Raja Abdullah juga menggandeng para ulama Suni dan Syi’ah ke Majelis Dialog di Makkah (Maret 2008). Dialog Suni-Syi’i ini sangat relevan, penting, dan strategis oleh karena pascainvasi AS di Irak hubungan kedua aliran teologi Islam ini penuh ketegangan dan sarat dengan kesalahpahaman. Bahkan, konflik-konflik sektarian terus saja terjadi di berbagai kawasan Timur Tengah. Betapa pentingnya Majelis Dialog ini terlebih lagi ketika rivalitas politik yang sektarianistik ini terus berlangsung di dunia Islam sampai hari ini.

Selanjutnya, dengan kewibawaan agama, politik, dan ekonomi yang dimilikinya, Raja Abdullah juga berhasil dengan gemilang mensponsori the UN General Assembly Special Session for the Interfaith Dialogue (2008) di markas besar PBB, New York.

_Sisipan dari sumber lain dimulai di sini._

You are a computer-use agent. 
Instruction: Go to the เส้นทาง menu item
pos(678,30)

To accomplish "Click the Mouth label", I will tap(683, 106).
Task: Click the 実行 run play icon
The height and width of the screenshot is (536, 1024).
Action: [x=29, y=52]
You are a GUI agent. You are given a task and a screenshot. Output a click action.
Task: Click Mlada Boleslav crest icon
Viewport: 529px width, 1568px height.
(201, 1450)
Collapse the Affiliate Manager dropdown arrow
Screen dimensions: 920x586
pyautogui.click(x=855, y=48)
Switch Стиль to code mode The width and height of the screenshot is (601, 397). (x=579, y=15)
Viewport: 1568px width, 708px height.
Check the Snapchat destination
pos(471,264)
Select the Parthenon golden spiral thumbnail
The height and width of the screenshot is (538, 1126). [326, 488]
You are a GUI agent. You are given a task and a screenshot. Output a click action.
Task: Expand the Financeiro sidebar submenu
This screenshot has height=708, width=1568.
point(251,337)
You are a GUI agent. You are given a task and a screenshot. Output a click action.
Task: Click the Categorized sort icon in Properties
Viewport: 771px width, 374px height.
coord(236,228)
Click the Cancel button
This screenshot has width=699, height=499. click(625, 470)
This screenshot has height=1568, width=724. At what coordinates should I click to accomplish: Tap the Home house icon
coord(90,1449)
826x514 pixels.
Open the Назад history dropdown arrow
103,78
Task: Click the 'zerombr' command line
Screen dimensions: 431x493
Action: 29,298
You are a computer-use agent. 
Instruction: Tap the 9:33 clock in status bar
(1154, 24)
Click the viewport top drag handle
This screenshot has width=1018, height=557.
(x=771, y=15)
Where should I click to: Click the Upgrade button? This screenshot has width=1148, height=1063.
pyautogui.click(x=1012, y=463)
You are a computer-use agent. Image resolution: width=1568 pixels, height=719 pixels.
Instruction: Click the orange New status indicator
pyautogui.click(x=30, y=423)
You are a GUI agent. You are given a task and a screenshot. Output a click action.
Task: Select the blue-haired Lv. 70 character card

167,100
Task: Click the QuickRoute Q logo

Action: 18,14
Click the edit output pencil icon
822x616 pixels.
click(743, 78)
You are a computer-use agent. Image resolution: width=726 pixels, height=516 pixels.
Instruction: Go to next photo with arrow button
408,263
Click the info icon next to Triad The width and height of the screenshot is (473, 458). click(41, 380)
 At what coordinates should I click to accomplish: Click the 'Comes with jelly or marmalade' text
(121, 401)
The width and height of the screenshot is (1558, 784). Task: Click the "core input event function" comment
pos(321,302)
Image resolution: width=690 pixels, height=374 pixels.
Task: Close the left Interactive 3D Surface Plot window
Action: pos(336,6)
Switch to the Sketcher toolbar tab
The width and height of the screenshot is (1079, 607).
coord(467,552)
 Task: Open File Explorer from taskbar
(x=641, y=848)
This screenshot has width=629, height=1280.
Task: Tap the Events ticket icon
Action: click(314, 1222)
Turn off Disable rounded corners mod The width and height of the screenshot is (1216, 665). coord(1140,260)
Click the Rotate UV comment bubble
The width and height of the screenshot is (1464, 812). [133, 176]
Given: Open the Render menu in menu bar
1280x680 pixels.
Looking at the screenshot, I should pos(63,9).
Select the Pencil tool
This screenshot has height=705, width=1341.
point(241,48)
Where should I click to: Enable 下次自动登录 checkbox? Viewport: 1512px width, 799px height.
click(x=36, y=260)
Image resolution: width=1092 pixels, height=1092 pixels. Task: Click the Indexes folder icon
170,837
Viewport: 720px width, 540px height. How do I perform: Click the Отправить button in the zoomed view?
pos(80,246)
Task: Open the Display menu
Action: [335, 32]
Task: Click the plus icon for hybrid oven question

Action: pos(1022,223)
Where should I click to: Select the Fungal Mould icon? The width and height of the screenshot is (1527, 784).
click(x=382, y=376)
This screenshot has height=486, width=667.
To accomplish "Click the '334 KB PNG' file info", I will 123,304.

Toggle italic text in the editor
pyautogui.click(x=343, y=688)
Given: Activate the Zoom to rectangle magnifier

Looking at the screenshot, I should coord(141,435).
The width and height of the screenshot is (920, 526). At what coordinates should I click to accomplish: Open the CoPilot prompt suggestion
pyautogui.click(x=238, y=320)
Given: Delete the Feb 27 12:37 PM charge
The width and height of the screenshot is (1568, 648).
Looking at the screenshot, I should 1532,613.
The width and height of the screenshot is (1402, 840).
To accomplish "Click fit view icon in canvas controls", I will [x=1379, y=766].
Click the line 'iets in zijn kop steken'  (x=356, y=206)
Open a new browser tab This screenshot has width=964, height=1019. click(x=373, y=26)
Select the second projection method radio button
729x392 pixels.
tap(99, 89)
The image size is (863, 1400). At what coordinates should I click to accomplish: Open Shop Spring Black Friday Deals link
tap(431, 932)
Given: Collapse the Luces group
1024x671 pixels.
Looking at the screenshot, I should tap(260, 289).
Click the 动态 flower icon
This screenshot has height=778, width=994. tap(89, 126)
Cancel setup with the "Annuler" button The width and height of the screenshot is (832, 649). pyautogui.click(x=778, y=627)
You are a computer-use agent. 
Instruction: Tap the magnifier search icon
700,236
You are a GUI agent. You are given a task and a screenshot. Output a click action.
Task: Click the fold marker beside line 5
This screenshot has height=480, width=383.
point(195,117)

Dia bukan hanya bertindak sebagai sponsor yang mendanai, tapi juga menunggui sidang-sidang yang berlangsung dua hari itu dari awal sampai akhir. Sidang dengan sesi dialog interfaith ini menghadirkan 54 kepala negara, termasuk Amerika Serikat, dan tokoh-tokoh dunia.

Pada 2012, dia mendirikan the King Abdullah bin Abdulazis Centre for Intereligious and Intercultural Dialogue yang diresmikan di Wina, bekerja sama dengan Raja Spanyol dan Austria. Dalam salah satu pidatonya sebagai keynote speech, Raja Abdullah mengatakan, "Our concerns for the dialogue stems from our Islamic faith and values, and our compassion for the human condition in order to overcome its miseries. We will continue what we have commenced, extending our hand to all those advocating peace, justice and tolerance."

Adalah peristiwa yang sangat fenomenal seorang Wahabi puritan yang sering dituding secara sepihak sebagai pendukung ideologi Islam garis keras mempromosikan dialog antaragama. Dengan prakarsa Kerajaaan Arab Saudi dialog antaragama kini mendapatkan bentuk dan momentum baru: menegara! Moderasi dan mediasi dalam bentuk dialog bukan hanya telah menjadi pilihan masyarakat, melainkan juga negara seluruhnya.

Pandangan bahwa kita hidup dalam satu dunia: "satu kemanusiaan, satu nasib, dan satu tanggung jawab" ini membawa hadirnya kesadaran bahwa benturan peradaban bukanlah masa depan. Pilihan bagi kita umat manusia tidak banyak.

Raja Saudi yang --orang boleh suka atau tidak-- mengklaim sebagai "penjaga dua Tanah Haram" (khodimu l-haramayn), memandang penting jalan dialog untuk mengikis tembok prasangka dengan memilih jalan dialog antaragama. Sebuah fenomena baru dan sekaligus momentum baru untuk perdamaian dunia! Kini suksesor almarhum Raja Abdullah, Raja Salman bin Abdul Azis, dengan segala kewibawaannya, diharapkan melanjutkan langkah-langkah indah mendiang pendahulunya itu. Semoga!